Question

Using bootstrap testing in kallisto to obtain estimated transcript counts

12

Entering edit mode

8.7 years ago

neuner.sarah ▴ 120

Hi,

I am using the program Kallisto (verson 0.42.2.1) to perform pseudoalignment to a transcriptome and obtain estimated counts for each transcript. The program has an option to perform multiple bootstraps during this procedure, and I recently ran a test on one of my samples using 0, 1, 5, 10, 50, and 100 bootstraps to see at which point the estimated counts become relatively stable.

Surprisingly, the number of bootstraps did not change the estimated counts contained in the final output file abundance.tsv. However, this program also outputs an abundance file for each individual bootstrap run (compressed into abundance.h5), and the counts contained in these files were different. So, each time the program runs, the estimated counts were slightly different, but the end output file (abundance.tsv) did not change, no matter how many bootstraps were run.

If anyone could help with understanding why the estimated counts for each bootstrap would be different, but with no effect on the ultimate estimated counts, it would be appreciated!

Thanks,
Sarah

RNA-Seq • 13k views

ADD COMMENT • link updated 18 months ago by Ram 43k • written 8.7 years ago by neuner.sarah ▴ 120

1

Entering edit mode

What factors should one consider to determine how many bootstraps should be performed? Thanks

ADD REPLY • link 7.0 years ago by ATCG ▴ 380

5

Entering edit mode

8.7 years ago

h.mon 35k

The quantification step, which estimates the counts, is probably deterministic and so identical between runs.

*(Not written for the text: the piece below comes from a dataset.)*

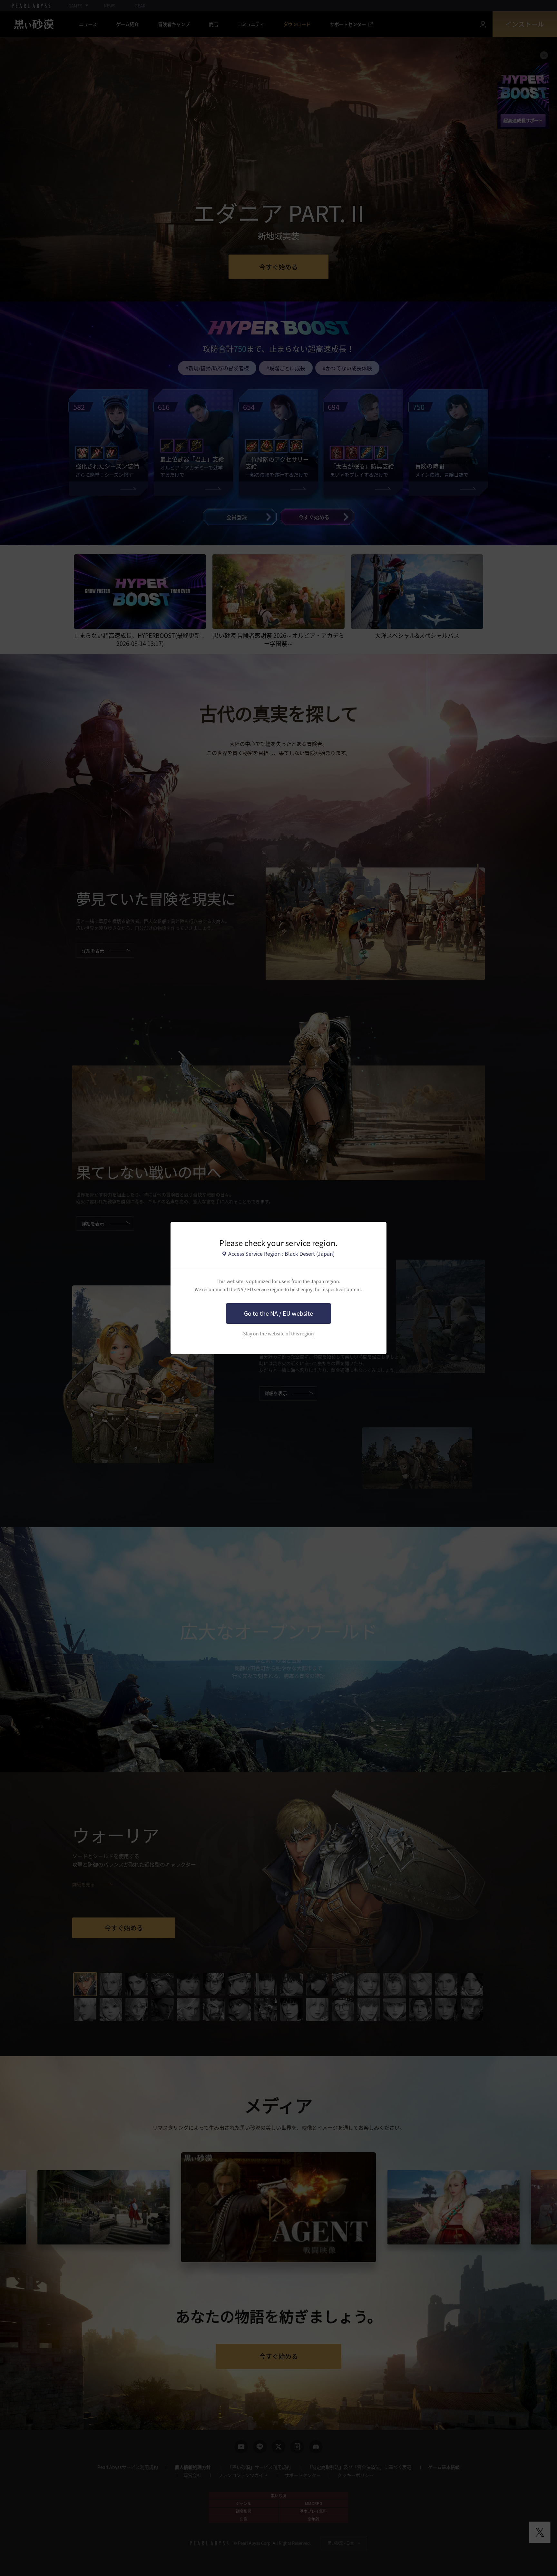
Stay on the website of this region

The bootstrap has no influence whatsoever on the quantification step. The bootstrapping procedure will provide a measure of the accuracy of the quantification by random resampling with replacement. If you use the same seed and same number of bootstraps on the same dataset, the bootstraps estimates would be identical as well.

ADD COMMENT • link 8.7 years ago by h.mon 35k

0

Entering edit mode

If the abundance estimates don't change with more bootstraps, then they only provide an estimate of technical variance? I would have expected that they would improve (converge) as more bootstraps are done. In other words, if the downstream algorithm isn't taking advantage of the technical variance, then there is no reason to do bootstraps then right?

ADD REPLY • link updated 18 months ago by Ram 43k • written 8.7 years ago by Dave Bridges ★ 1.4k

1

Entering edit mode

The bootstrap is only for estimating the technical variance, it will not improve the original point estimate. The sleuth program, http://pachterlab.github.io/sleuth/, uses bootstraps to improve differential expression detection.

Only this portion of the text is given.